Tatsächlich! Es waren leise Rufe, die sich wie ein letzter verzweifelter Versuch anhörten. Dort oben mussten sich Menschen in einer ausweglosen Situation befinden!
"Da sind Leute, die unsere Hilfe brauchen", rief Nadja.
"Mit uns können die nicht rechnen", meinte der Kutscher, "dabei kann alles draufgehen - Pferde und Wagen."
"Dann geh ich zu Fuß", erwiderte Michael Strogoff.

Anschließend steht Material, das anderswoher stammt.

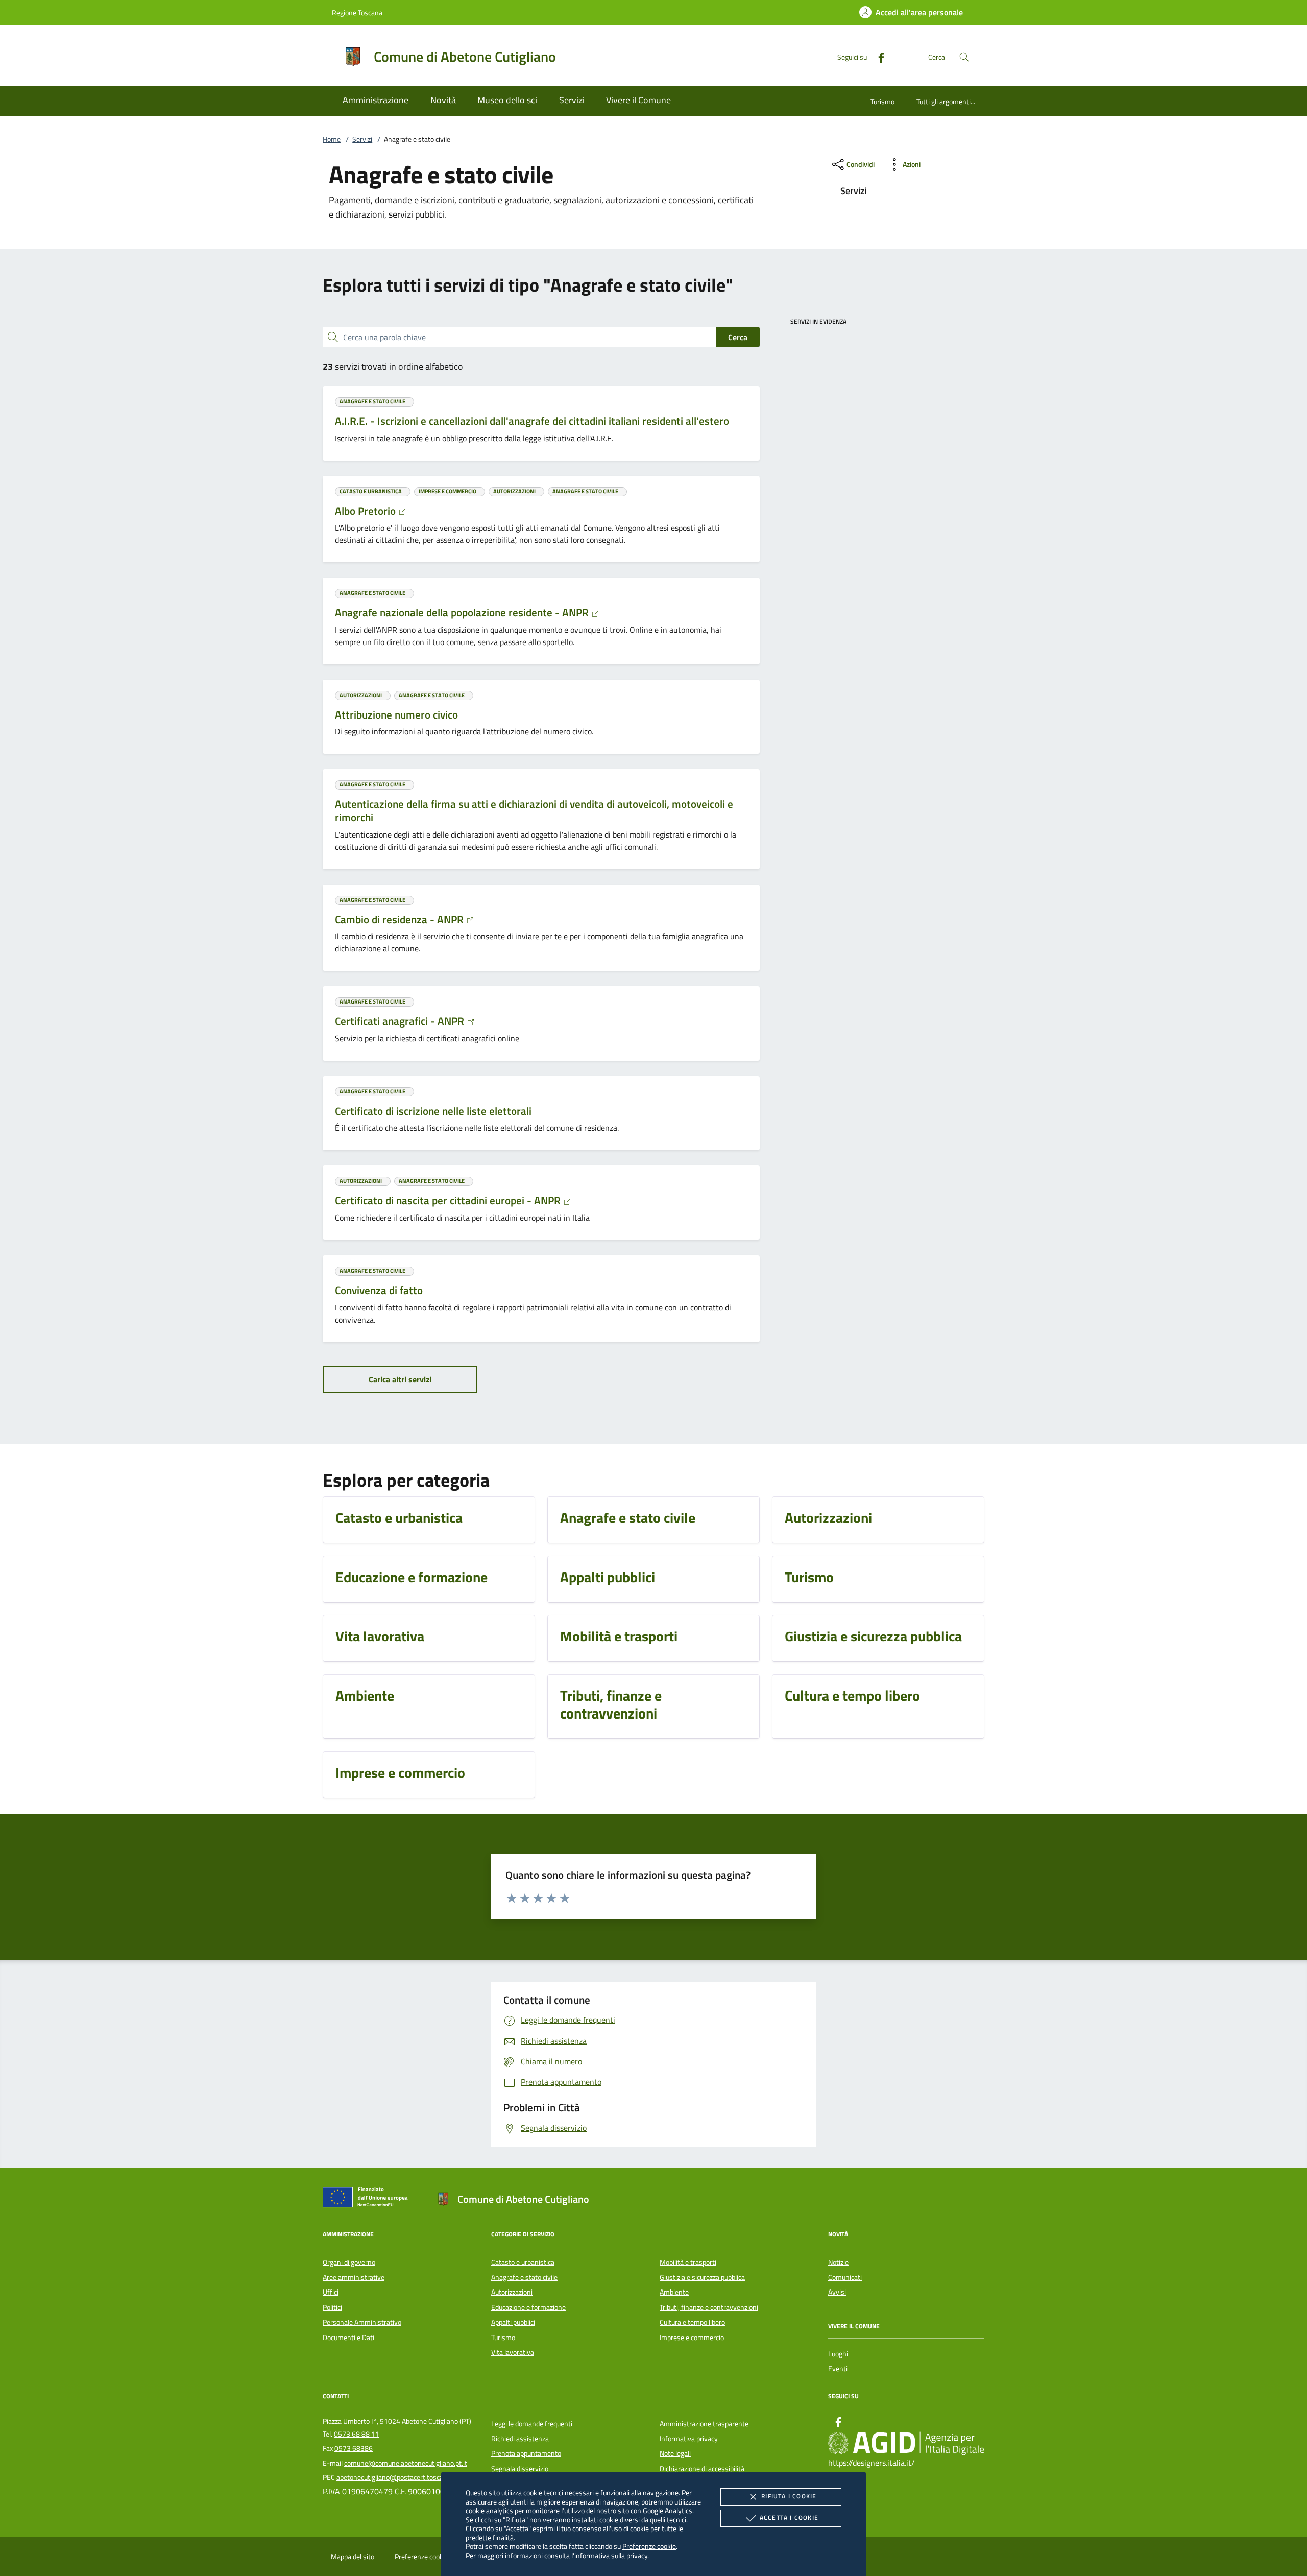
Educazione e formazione (528, 2307)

"Ich komme mit", rief Nadja.
"Nein, Nadja!" Michael Strogoff nahm das Mädchen zur Seite. "Der Kutscher bleibt auch hier und ich möchte ihn nicht allein lassen."
"Wie du meinst. Ich warte hier in der Höhle, bis du wieder kommst."
Er drückte Nadja die Hand und verschwand hinter der Kurve. Die Straße verlief in Serpentinen und der Sturm tobte nach wie vor ohne Unterlass. Nur der Regen hatte etwas nachgelassen. Michael Strogoff kämpfte sich die Straße hinauf. Es war nicht nur der Wunsch zu helfen, der ihn trieb, sondern auch die Neugierde. Wer waren diese Menschen, die schon seit Perm mit ihrem Gespann, einer sogenannten Telega, vor ihnen herritten?
Er lauschte angespannt. Schreie waren keine mehr zu hören, aber er vernahm Stimmen, deren Worte mit jedem Schritt besser zu verstehen waren.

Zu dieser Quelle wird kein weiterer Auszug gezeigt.